**WHAT YOU NEED TO DO**
The output should be limited to the line holding "Image resolution: width=1512" and the lines after it through the end of the entries, each restated exactly.

**THE DATA**
┄┄┄┄┄┄┄┄┄┄┄┄┄┄┄┄┄┄┄┄

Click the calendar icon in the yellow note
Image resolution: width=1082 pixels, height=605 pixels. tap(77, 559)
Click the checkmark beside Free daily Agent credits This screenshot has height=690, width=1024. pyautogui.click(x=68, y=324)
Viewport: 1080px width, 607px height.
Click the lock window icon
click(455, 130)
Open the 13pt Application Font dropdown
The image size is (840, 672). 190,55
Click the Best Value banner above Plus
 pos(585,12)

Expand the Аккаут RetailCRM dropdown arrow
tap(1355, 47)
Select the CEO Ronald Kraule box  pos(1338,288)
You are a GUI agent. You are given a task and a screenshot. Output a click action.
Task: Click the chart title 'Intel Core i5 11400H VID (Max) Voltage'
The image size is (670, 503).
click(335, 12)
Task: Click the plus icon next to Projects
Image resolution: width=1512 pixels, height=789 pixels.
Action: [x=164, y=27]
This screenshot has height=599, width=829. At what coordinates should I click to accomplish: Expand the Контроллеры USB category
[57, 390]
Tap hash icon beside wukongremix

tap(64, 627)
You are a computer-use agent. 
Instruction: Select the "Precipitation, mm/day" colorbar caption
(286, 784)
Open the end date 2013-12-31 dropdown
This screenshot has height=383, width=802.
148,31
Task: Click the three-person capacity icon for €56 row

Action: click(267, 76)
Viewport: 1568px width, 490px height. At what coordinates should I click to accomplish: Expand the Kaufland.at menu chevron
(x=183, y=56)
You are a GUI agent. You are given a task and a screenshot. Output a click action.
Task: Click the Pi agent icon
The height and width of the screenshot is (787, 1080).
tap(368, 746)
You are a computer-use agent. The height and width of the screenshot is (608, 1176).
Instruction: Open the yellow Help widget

┄┄┄┄┄┄┄┄┄┄┄┄┄┄┄┄┄┄┄┄

**WRITTEN ANSWER**
Image resolution: width=1512 pixels, height=789 pixels.
Action: [x=164, y=27]
This screenshot has height=599, width=829. At what coordinates should I click to accomplish: Expand the Контроллеры USB category
[57, 390]
Tap hash icon beside wukongremix

tap(64, 627)
You are a computer-use agent. 
Instruction: Select the "Precipitation, mm/day" colorbar caption
(286, 784)
Open the end date 2013-12-31 dropdown
This screenshot has height=383, width=802.
148,31
Task: Click the three-person capacity icon for €56 row

Action: click(267, 76)
Viewport: 1568px width, 490px height. At what coordinates should I click to accomplish: Expand the Kaufland.at menu chevron
(x=183, y=56)
You are a GUI agent. You are given a task and a screenshot. Output a click action.
Task: Click the Pi agent icon
The height and width of the screenshot is (787, 1080).
tap(368, 746)
You are a computer-use agent. The height and width of the screenshot is (608, 1176).
Instruction: Open the yellow Help widget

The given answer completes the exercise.